The local progressive blogosphere has been all atwitter over U.S. Sen. Maria Cantwell's "betrayal" — her vote to end the anti-Alito filibuster — and over whether, as a consequence, progressives should still support her re-election bid this year. (Conclusion: Yes, because she's a Democrat, and that's what progressives do — we get screwed by Democrats, and then we vote for them anyway because being screwed by their opponents would be so much worse.)

Excuse me? Who did people think they were dealing with here? Cantwell is a centrist. Always has been, always will be. For three years, her position on Iraq has been indistinguishable from George Bush's. She's voted to confirm John Negroponte (as ambassador to the U.N.) and a host of other Bush conservatives. ANWR was a shining moment. But on most issues, she is right there with Hillary Rodham Clinton, Joe Lieberman, and the other muddled moderates of the Democratic Leadership Council. She. Is. Not. Liberal. She. Is. Not. Progressive. Cantwell's votes on Alito taught us nothing about her that we didn't know a month ago, or five years ago.

What matters is getting re-elected. And Cantwell never got the kind of constituent pressure on Alito that would make her sit up and take notice, let alone take action, let alone take courageous action.

Readers of this space know what I think of the Democrats' utter failure to mount any serious challenge to the Alito nomination. They gave up at about the instant he was nominated. But Democrats in general, and centrists like Cantwell in particular, were never given a political reason to betray their own instincts for accommodation and instead mount a real fight. Principle means nothing to these people. Even being a permanent minority party — a very real possible consequence of Alito's Supreme Court confirmation — does not matter.

What matters is getting re-elected. And Cantwell never got the kind of constituent pressure on Alito that would make her sit up and take notice, let alone take action, let alone take courageous action. Dems like Cantwell do not give a (hoot) about their political base, because they assume that base has nowhere else to go. Even when they won their last election by only a thousand or so votes, as Cantwell did.

Cantwell, like every other Democratic senator, really only heard from anti-Alito constituents in great numbers for two or three days before the final vote. That level of frenzy should have started on Halloween, the (appropriate) day Alito was nominated, and never let up for an hour until Alito withdrew his nomination. Nothing of the kind happened, and that's our failure. Not Cantwell's. Ours. Though Cantwell has pissed on her base, again, as with more than a dozen other moderate Democratic senators, the candidates that might challenge her — Mark Wilson's quixotic antiwar primary campaign, and Aaron Dixon's rumored Green Party bid — are so hopelessly disadvantaged in organization, money, and support as to be politically meaningless.

Wilson and Dixon are great guys. Lifelong activists. Our guys. It's our fault that nobody else has heard of, or will hear of, their candidacies. Not Cantwell's fault. Ours. If Cantwell isn't worried about taking on the money of Ted Stevens over ANWR, she's sure not losing sleep over Wilson. (More's the pity.)

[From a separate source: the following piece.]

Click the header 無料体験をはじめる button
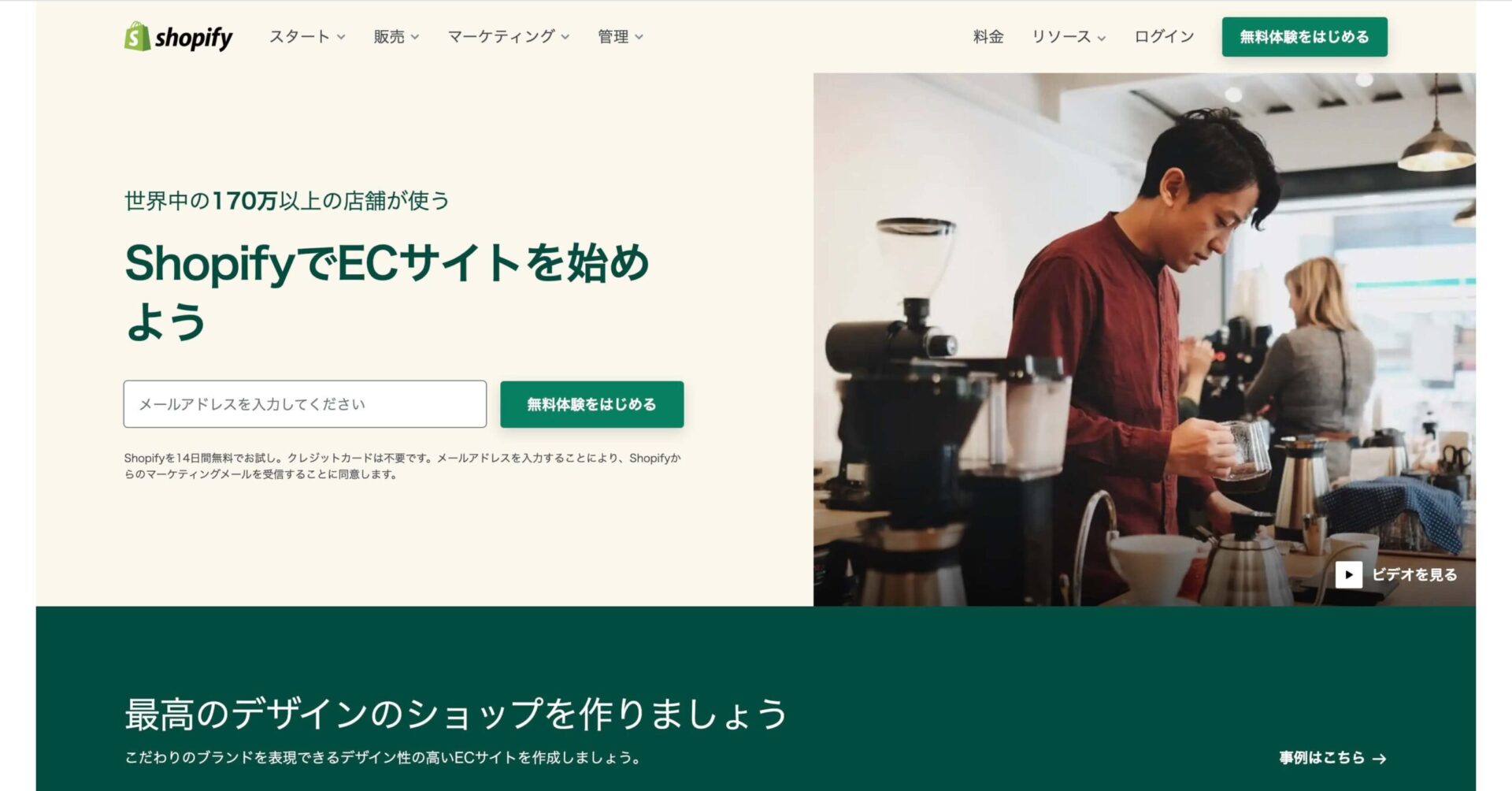Screen dimensions: 1512x791 1304,37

Progressives like to piss and moan a lot about being unrepresented in the political process, and that's true. It's also true that the deck is stacked against our participation in many ways. But difficult is not impossible. It's up to us to build the coalitions, energize the constituents, and field the campaigns that will win us respect and influence when it comes to impacting public policy. That means more than laying out critiques and alternatives and mounting protests and position papers and expecting the world to salute. It means organizing, and it means listening to others and incorporating their concerns and ideas, and it means packaging our issues and candidates attractively and organizing more, and then organizing again and again, until the world is forced not to salute but to get the hell out of the way of a fast-moving train.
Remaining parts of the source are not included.